Despite all these guidelines this post suggests that it will most likely not affect performance by having multiple connections. Though it is not specific whether it is talking about client side or server(rabbitmq) side. With the one point that it will of course use more systems resources with more connections. If this is not a problem and you wish to have more throughput it may indeed be better to have multiple connections as this post suggests multiple connections will allow you more throughput. The reason seems to be that even if there are multiple channels only one message goes through the connection at one time. Therefore a large message will block the whole connection or many unimportant messages on one channel may block an important message on the same connection but a different channel. Again resources are an issue. If you are using up all the bandwidth with one connection then adding an additional connection will have no increase performance over having two channels on the one connection.

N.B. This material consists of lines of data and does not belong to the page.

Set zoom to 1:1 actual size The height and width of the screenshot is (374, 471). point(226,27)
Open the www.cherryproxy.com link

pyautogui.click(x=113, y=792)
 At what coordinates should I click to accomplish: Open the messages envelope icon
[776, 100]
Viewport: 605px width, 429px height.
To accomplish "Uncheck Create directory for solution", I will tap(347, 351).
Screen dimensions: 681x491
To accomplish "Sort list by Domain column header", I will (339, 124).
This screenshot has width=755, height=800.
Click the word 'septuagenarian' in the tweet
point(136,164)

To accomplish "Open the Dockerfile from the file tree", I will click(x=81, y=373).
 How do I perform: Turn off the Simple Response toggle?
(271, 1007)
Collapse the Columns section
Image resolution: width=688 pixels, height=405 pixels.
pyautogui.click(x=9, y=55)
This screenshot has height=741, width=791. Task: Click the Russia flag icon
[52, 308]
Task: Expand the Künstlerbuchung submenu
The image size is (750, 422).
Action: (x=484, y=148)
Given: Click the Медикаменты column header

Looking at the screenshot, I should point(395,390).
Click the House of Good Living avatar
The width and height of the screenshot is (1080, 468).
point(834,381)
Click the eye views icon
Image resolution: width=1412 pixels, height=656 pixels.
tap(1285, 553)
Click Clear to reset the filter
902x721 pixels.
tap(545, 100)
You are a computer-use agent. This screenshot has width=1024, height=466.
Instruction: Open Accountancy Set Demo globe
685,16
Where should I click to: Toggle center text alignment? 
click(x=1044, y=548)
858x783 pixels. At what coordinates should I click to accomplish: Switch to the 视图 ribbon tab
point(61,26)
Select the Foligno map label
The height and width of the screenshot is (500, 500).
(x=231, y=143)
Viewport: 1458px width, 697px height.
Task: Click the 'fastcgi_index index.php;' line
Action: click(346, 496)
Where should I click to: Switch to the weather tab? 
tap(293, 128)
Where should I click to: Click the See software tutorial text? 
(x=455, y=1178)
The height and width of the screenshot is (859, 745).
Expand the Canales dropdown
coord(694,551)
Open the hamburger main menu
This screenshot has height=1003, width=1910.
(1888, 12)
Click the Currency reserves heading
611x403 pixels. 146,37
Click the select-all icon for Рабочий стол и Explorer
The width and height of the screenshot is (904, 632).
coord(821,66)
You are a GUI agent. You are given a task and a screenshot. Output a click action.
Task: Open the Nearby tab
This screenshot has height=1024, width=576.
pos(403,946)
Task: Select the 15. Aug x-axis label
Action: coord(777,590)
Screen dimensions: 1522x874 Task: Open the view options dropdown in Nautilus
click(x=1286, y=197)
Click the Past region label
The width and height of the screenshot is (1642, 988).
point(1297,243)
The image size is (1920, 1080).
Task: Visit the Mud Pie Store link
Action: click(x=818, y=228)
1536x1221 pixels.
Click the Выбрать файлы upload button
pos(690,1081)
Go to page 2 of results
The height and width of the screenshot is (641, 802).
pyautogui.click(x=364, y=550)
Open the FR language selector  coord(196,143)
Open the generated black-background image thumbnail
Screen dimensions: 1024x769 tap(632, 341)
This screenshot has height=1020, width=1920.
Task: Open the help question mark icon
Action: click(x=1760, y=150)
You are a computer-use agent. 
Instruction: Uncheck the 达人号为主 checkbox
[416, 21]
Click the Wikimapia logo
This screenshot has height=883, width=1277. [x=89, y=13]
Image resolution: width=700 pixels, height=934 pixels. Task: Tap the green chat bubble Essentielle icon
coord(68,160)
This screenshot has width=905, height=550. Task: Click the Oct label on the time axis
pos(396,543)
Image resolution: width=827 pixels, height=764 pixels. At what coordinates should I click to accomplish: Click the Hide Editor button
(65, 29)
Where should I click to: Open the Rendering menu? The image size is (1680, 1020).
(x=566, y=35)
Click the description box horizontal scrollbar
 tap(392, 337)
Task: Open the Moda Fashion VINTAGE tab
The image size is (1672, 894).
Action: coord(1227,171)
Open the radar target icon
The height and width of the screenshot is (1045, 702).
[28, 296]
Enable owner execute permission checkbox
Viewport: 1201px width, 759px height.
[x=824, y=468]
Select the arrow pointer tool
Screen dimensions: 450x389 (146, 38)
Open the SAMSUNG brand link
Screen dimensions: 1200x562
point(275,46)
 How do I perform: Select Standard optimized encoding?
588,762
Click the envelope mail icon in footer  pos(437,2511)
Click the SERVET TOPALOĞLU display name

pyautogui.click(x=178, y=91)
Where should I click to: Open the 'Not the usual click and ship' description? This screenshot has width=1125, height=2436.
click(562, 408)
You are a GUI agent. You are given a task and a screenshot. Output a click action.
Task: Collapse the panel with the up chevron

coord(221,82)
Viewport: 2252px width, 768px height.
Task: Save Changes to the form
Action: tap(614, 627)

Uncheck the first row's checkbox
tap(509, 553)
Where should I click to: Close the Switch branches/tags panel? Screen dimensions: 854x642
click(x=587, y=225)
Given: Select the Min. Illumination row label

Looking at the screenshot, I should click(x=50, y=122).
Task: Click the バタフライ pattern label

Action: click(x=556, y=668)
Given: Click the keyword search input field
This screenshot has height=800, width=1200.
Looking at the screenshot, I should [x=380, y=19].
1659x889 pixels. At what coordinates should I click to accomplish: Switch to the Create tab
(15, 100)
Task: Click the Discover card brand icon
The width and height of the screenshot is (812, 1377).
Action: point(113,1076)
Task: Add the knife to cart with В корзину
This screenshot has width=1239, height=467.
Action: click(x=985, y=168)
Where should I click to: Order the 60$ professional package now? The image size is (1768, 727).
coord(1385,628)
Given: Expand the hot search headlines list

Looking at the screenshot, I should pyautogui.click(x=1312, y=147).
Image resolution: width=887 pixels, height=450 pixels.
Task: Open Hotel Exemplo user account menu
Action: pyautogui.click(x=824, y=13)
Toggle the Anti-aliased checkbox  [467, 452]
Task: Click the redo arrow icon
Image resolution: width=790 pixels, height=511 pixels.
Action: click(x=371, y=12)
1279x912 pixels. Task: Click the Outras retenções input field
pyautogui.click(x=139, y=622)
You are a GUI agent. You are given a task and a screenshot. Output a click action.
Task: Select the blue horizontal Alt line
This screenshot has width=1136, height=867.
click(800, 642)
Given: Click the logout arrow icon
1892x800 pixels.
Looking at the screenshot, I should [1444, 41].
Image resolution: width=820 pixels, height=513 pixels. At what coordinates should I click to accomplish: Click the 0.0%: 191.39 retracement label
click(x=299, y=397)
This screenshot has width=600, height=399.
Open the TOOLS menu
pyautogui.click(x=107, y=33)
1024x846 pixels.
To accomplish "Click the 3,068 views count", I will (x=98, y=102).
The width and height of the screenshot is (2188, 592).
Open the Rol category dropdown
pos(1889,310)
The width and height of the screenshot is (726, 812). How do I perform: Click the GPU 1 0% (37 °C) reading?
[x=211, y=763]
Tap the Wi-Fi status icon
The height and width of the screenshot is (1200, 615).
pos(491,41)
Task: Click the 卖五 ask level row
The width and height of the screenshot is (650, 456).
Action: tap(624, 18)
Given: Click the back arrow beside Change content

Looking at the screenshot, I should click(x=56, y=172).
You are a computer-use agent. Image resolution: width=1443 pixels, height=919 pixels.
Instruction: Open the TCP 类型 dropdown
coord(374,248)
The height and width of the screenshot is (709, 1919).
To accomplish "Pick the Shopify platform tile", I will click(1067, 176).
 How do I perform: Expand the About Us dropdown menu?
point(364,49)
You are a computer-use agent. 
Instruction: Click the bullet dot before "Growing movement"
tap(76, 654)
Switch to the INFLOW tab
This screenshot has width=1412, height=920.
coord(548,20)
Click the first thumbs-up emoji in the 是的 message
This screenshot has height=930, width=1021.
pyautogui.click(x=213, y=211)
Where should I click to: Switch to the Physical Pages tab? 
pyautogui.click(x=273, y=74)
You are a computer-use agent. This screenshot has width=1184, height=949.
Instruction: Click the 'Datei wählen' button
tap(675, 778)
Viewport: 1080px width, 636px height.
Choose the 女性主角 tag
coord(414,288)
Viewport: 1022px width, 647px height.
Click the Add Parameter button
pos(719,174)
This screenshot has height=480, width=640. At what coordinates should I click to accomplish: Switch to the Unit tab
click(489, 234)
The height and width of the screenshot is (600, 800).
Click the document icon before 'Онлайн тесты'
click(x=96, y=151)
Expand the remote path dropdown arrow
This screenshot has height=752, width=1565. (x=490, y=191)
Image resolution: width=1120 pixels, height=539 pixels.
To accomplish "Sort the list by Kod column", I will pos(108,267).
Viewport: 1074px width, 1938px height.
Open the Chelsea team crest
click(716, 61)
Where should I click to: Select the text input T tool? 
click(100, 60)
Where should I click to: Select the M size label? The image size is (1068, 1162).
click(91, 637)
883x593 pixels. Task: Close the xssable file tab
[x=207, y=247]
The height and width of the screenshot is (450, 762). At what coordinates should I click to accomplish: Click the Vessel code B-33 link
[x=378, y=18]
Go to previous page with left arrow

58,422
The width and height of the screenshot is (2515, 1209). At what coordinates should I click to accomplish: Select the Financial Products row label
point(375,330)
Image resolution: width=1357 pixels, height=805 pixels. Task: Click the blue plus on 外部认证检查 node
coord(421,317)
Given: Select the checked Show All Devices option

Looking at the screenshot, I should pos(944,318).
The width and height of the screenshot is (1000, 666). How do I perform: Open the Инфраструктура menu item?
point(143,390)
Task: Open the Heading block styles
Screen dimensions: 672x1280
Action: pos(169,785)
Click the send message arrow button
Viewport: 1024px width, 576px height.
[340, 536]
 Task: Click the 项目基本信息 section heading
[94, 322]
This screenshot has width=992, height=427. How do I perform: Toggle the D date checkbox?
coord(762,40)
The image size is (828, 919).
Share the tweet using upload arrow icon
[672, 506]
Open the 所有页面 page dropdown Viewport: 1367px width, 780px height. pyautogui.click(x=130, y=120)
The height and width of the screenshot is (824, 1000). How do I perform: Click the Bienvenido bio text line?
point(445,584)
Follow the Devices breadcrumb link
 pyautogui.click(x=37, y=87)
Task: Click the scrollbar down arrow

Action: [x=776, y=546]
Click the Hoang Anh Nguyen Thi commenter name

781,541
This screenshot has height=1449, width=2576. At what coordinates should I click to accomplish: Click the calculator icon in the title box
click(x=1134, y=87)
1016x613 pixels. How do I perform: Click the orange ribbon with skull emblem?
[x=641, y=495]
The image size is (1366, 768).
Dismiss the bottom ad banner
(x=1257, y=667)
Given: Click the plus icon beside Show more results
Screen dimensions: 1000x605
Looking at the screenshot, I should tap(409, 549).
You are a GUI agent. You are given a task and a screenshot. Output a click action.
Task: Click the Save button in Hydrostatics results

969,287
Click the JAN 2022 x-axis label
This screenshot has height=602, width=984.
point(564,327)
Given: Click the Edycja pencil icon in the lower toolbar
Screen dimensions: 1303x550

Also each connection will use more memory, cpu and filehandles, but that may well not be a concern though might be an issue when scaling.
In addition to the accepted answer:
If you have a cluster of RabbitMQ nodes with either a load-balancer in front, or a short-lived DNS (making it possible to connect to a different rabbit node each time), then a single, long-lived connection would mean that one application node works exclusively with a single RabbitMQ node. This may lead to one RabbitMQ node being more heavily utilized than the others.
The other concern mentioned above is that the publishing and consuming are blocking operations, which leads to queueing messages. Having more connections will ensure that 1. processing time for each messages doesn't block other messages 2. big messages aren't blocking other messages.
That's why it's worth considering having a small connection pool (having in mind the resource concerns raised above)
The "one channel per thread" might be a safe assumption (I say might as I have not made any research by myself and I have no reason to doubt the documentation :) ) but beware that there is a case where this breaks:
If you you use RPC with RabbitMQ Direct reply-to then you cannot reuse the same channel to consume for another RPC request. I asked for details about that in the google user group and the answer I got from Michael Klishin (who seems to be actively involved in RabbitMQ development) was that
Direct Reply to is not meant to be used with channel sharing either way.
I've email Pivotal to update their documentation to explain how amq.rabbitmq.reply-to is working under the hood and I'm still waiting for an answer (or an update).
So if you want to stick to "one channel per thread" beware as this will not work good with Direct reply-to.